Supplied material ▸
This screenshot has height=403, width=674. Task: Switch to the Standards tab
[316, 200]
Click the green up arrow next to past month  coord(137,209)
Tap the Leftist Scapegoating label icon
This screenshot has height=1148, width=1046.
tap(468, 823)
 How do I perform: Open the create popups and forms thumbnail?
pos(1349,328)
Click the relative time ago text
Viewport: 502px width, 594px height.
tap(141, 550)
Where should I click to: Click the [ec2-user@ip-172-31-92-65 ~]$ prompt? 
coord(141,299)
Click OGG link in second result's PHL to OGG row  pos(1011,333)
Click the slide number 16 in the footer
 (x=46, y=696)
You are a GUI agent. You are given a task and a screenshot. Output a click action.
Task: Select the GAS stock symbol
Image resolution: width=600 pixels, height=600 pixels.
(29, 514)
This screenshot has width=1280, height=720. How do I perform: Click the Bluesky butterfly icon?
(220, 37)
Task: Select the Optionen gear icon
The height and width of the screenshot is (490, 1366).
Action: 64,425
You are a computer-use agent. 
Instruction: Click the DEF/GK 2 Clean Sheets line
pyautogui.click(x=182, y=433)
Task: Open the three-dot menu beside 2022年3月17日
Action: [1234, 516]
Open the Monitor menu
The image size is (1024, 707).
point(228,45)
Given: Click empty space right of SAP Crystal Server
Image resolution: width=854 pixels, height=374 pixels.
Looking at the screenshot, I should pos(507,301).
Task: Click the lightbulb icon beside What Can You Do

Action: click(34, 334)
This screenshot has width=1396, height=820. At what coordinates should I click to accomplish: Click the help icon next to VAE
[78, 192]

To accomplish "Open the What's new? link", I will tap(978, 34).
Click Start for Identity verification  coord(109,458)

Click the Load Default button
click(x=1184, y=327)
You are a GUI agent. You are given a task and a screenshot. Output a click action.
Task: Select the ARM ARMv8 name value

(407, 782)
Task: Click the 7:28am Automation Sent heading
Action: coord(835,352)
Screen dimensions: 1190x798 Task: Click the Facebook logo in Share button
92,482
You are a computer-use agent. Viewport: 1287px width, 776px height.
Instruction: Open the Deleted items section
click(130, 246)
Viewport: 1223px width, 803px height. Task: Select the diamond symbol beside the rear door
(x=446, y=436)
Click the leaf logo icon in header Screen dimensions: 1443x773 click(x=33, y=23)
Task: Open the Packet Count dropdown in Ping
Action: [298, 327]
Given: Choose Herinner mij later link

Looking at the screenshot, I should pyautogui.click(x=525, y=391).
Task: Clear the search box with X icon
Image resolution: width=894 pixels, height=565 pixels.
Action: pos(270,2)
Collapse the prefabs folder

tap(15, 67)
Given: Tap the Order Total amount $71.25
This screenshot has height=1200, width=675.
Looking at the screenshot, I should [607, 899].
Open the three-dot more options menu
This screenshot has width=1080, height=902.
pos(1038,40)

What is needed ▸ Above are the entries; copy every line among them that contains the word "agent".

Output of the exercise ▸
You are a GUI agent. You are given a task and a screenshot. Output a click action.
You are a computer-use agent. 
You are a GUI agent. You are given a task and a screenshot. Output a click action.
You are a computer-use agent. Viewport: 1287px width, 776px height.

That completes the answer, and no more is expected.